Task statement :: Locate each line below that includes "avatar" and reproduce it.

Data extracts ::

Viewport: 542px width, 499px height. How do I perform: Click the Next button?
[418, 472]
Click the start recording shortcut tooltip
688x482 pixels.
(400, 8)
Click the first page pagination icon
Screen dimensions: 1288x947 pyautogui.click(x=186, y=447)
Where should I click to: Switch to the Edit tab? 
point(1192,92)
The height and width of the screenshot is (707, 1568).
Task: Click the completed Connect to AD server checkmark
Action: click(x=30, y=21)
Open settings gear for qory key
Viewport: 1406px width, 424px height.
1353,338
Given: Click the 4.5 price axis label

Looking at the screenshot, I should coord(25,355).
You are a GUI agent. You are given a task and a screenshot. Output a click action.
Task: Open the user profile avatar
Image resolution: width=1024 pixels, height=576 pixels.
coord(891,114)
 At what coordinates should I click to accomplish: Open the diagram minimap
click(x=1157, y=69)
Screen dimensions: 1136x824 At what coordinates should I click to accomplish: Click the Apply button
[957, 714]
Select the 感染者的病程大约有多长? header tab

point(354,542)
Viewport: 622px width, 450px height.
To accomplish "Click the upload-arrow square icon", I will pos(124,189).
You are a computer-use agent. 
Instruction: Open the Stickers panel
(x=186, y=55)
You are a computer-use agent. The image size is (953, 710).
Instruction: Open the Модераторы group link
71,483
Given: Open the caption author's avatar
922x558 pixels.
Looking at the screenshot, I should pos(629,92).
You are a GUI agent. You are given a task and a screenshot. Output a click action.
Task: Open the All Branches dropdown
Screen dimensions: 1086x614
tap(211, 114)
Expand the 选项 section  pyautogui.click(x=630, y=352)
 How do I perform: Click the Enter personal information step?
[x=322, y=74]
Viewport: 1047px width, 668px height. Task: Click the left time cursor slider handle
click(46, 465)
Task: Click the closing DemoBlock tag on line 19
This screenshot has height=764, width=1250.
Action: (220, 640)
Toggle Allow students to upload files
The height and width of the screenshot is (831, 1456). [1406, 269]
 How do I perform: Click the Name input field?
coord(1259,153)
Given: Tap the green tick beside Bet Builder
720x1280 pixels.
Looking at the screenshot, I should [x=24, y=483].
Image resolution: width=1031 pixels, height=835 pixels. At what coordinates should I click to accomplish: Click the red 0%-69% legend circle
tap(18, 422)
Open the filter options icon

Response ::
Task: Open the user profile avatar
Given: Open the caption author's avatar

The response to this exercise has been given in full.